Dataset entries
___

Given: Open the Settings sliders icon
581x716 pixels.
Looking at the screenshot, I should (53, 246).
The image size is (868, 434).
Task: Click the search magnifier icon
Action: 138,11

___

Task goal
Go through the listing above and repeat all of it exactly.

Answer below
Given: Open the Settings sliders icon
581x716 pixels.
Looking at the screenshot, I should (53, 246).
The image size is (868, 434).
Task: Click the search magnifier icon
Action: 138,11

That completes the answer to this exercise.